Now a new study led by Dr Elizabeth Haythorne and Professor Frances Ashcroft of the Department of Physiology, Anatomy and Genetics at the University of Oxford has revealed how chronic hyperglycaemia causes beta-cell failure. Using both an animal model of diabetes and beta-cells cultured at high glucose, they showed, for the first time, that glucose metabolism, rather than glucose itself, is what drives the failure of beta-cells to release insulin in T2D. Importantly, they also demonstrated that beta-cell failure caused by chronic hyperglycaemia can be prevented by slowing the rate of glucose metabolism.
Professor Ashcroft said: ‘This suggests a potential way in which the decline in beta-cell function in T2D might be slowed or prevented.’
The blood glucose concentration is controlled within narrow limits. When blood glucose is too low for more than few minutes, consciousness is rapidly lost because the brain is starved of fuel. Chronic elevation of the blood glucose concentration is also dangerous, as it gives rise to the serious complications found in poorly controlled diabetes such as retinopathy, nephropathy, peripheral neuropathy, and cardiac disease. Insulin, released from pancreatic beta-cells when blood glucose levels rise, is the only hormone that can lower the blood glucose concentration and diabetes (high blood glucose) results if insulin secretion is insufficient. In T2D, the beta-cells are still present (unlike T1D), but they have a reduced insulin content and the coupling between glucose and insulin release is impaired.
Previous work from the Oxford team has shown that chronic hyperglycaemia damages the ability of the beta-cell to produce insulin and to release it when blood glucose levels rise. This suggested that prolonged hyperglycaemia sets off a vicious spiral in which an increase in blood glucose leads to beta-cell damage and less insulin secretion - which causes an even greater increase in blood glucose and a further decline in beta-cell function.
Dr Haythorne said: ‘We realised that we next needed to understand how glucose damages beta-cell function, so we can think about how we might stop it and so slow the seemingly inexorable decline in beta-cell function in T2D.’
The team’s new study is important because it shows that a breakdown product of glucose metabolism, rather than glucose itself, is what causes the failure of beta-cells to release insulin in diabetes. High blood glucose levels cause an increased rate of glucose metabolism in the beta-cell which leads to a metabolic bottleneck and the pooling of upstream metabolites. These metabolites switch off the insulin gene, so less insulin is made, as well as switching off numerous genes involved in metabolism and stimulus-secretion coupling.

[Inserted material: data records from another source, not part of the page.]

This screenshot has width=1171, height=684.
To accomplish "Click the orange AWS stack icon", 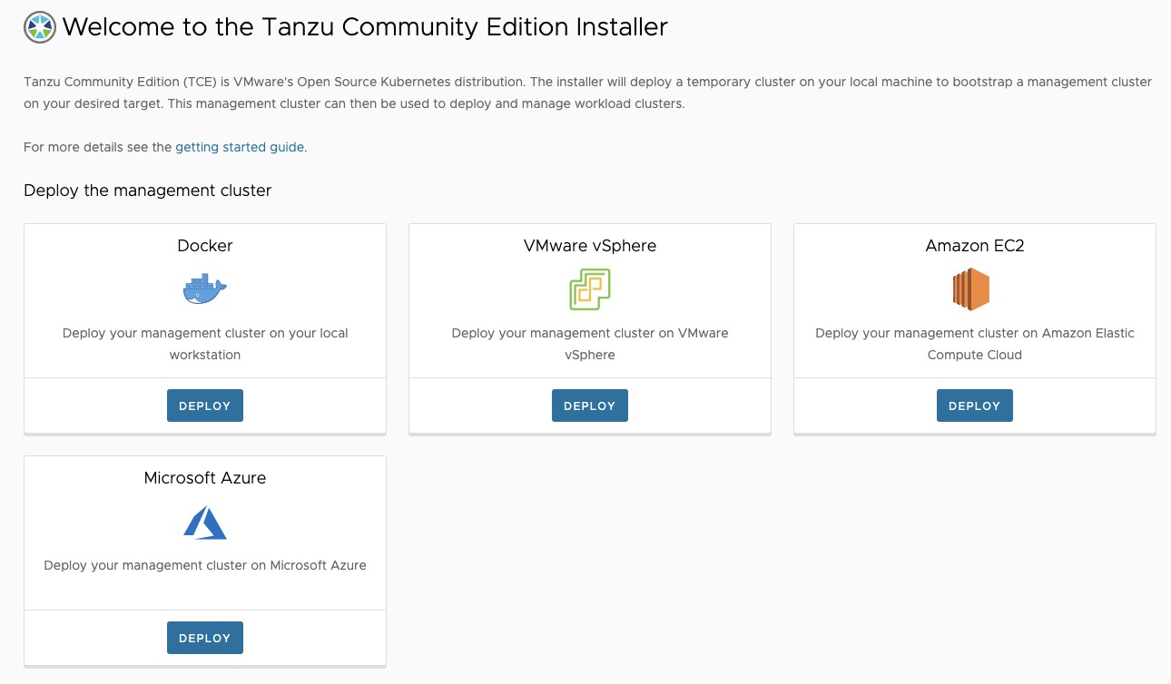I will point(974,288).
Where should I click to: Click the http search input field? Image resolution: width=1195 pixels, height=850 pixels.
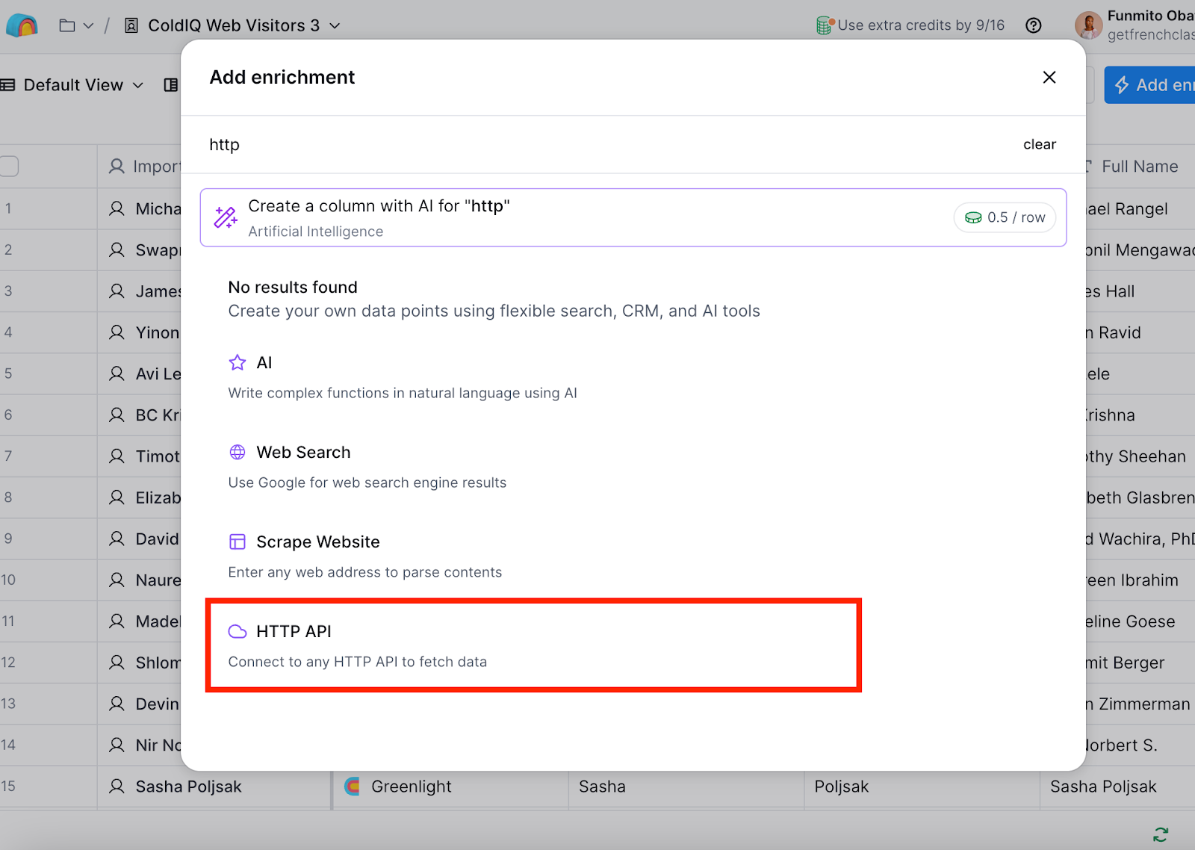pyautogui.click(x=598, y=145)
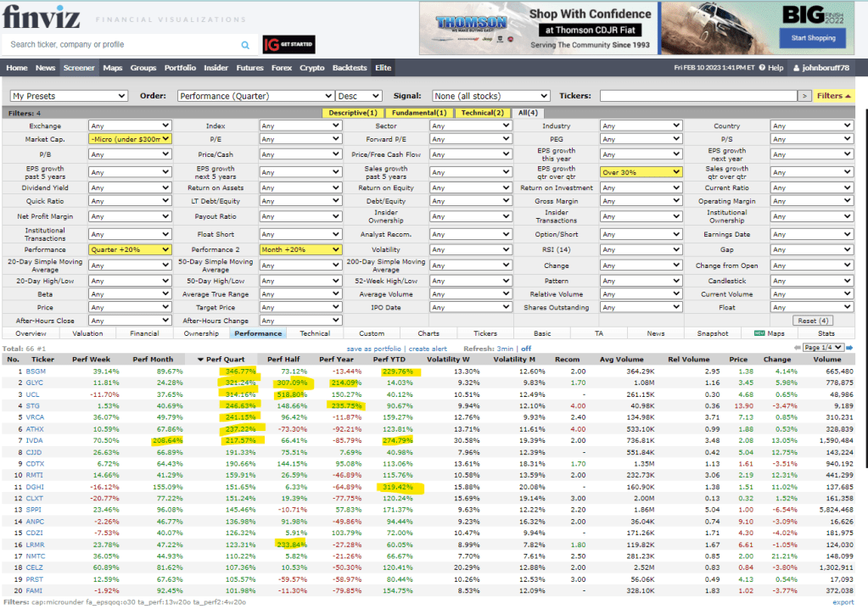
Task: Open the Market Cap. dropdown
Action: point(130,139)
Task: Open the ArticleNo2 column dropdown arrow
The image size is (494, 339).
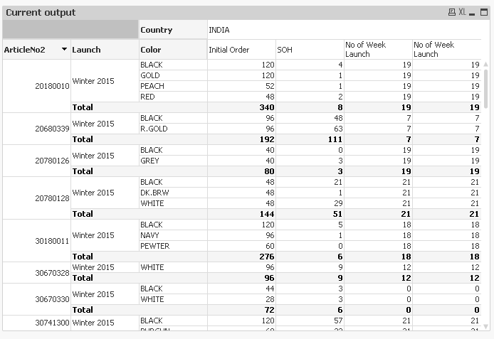Action: (x=65, y=49)
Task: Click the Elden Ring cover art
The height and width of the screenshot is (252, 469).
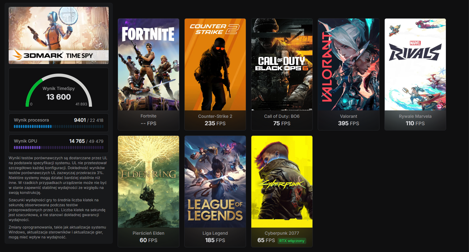Action: point(149,182)
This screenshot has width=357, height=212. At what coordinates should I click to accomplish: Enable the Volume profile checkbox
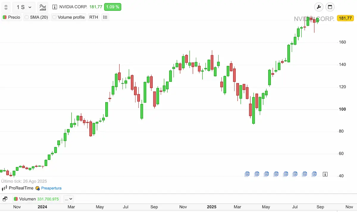pos(54,17)
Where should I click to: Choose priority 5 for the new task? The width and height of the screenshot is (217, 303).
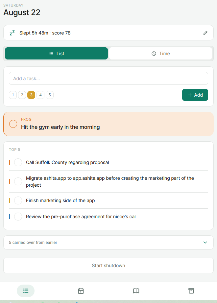tap(50, 95)
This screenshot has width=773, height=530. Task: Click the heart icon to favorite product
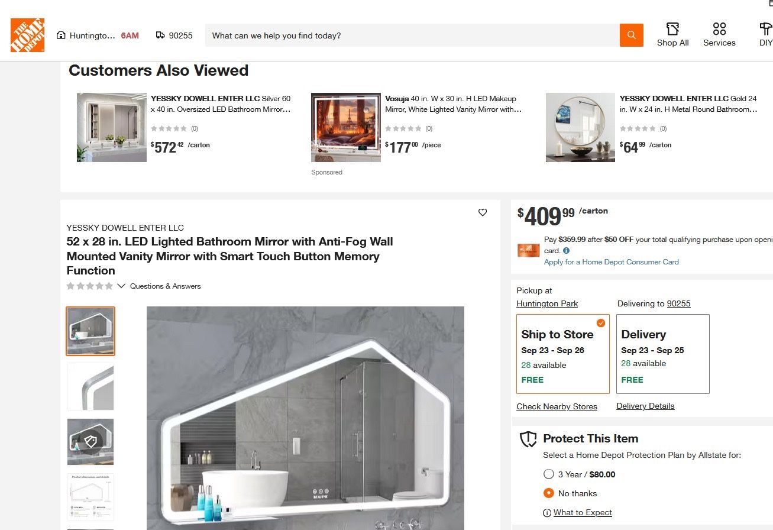(483, 212)
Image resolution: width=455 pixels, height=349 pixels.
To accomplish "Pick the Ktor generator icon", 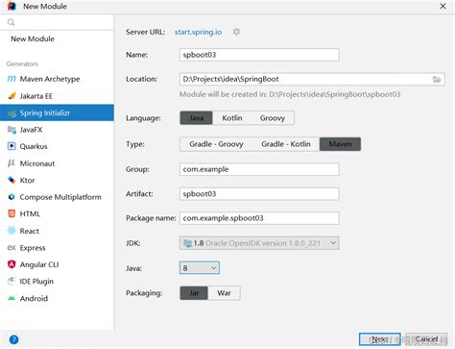I will pos(12,180).

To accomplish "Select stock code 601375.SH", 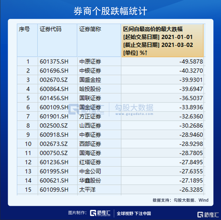I will click(x=54, y=62).
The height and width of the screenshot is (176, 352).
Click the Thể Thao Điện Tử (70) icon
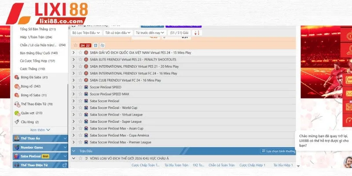pyautogui.click(x=17, y=104)
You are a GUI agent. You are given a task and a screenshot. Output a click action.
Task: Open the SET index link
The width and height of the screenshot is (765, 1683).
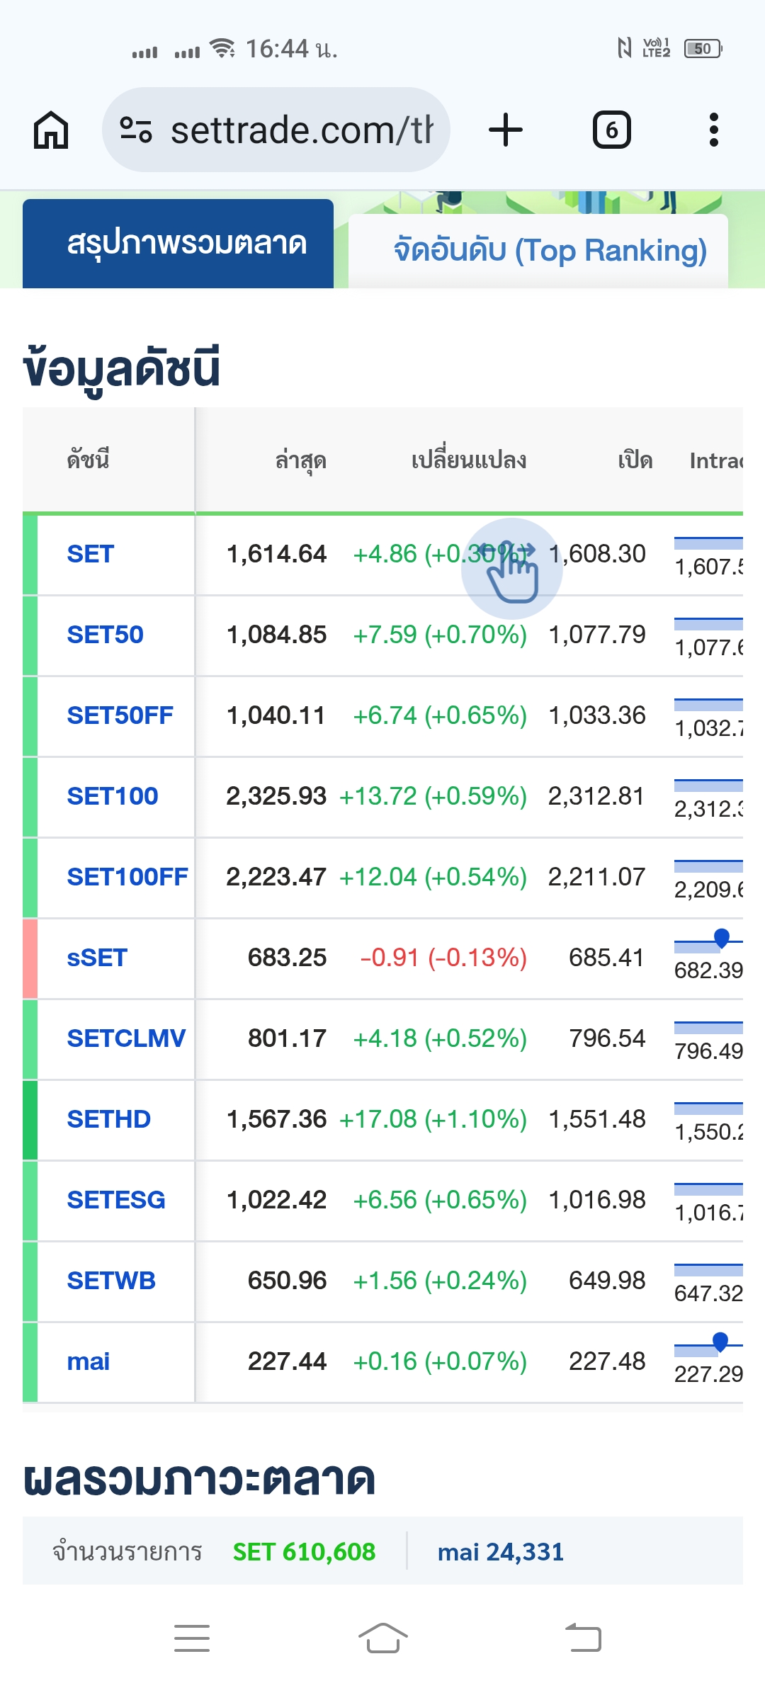[x=90, y=554]
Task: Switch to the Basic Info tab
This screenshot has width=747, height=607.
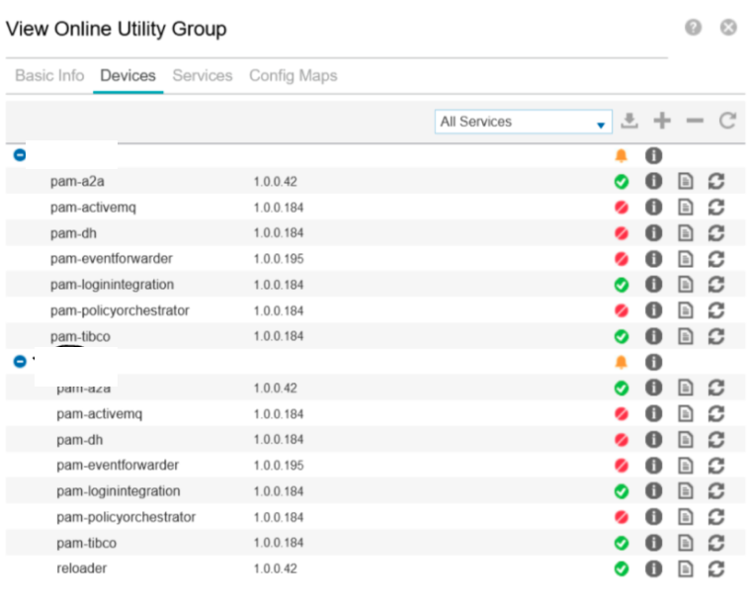Action: pos(49,76)
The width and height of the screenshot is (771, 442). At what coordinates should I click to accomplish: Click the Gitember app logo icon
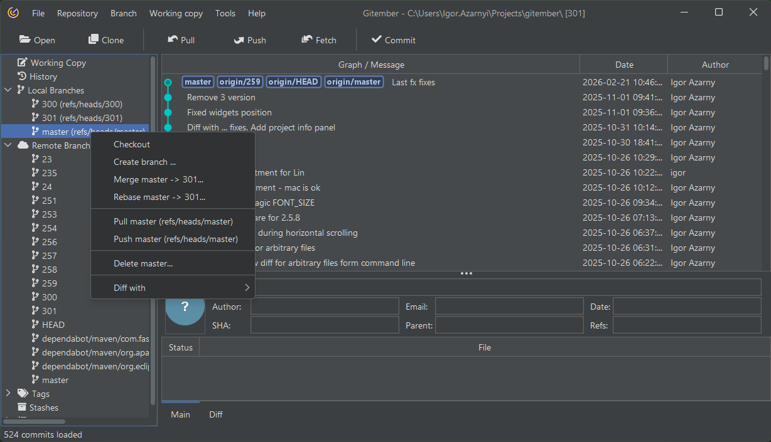[13, 13]
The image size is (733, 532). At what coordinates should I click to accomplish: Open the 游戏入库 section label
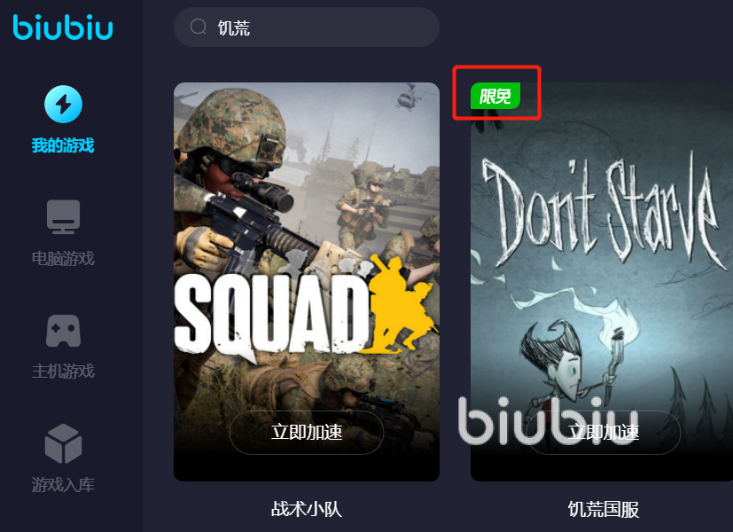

Consequently, the beta-cells become glucose blind and no longer respond to changes in blood glucose with insulin secretion.
Crucially, the team found that blocking an enzyme called glucokinase, which regulates the first step in glucose metabolism, could prevent the gene changes taking place and maintain glucose-stimulated insulin secretion even in the presence of chronic hyperglycaemia.
Professor Ashcroft said: ‘This is potentially a useful way to try to prevent beta-cell decline in diabetes. Because glucose metabolism normally stimulates insulin secretion, it was previously hypothesised that increasing glucose metabolism would enhance insulin secretion in T2D and glucokinase activators were trialled, with varying results.
‘Our data suggests that glucokinase activators could have an adverse effect and, somewhat counter-intuitively, that a glucokinase inhibitor might be a better strategy to treat T2D. Of course, it would be important to reduce glucose flux in T2D to that found in people without diabetes - and no further. But there is a very long way to go before we can tell if this approach would be useful for treating beta-cell decline in T2D. In the meantime, the key message from our study if you have type 2 diabetes is that it is important to keep your blood glucose well controlled.’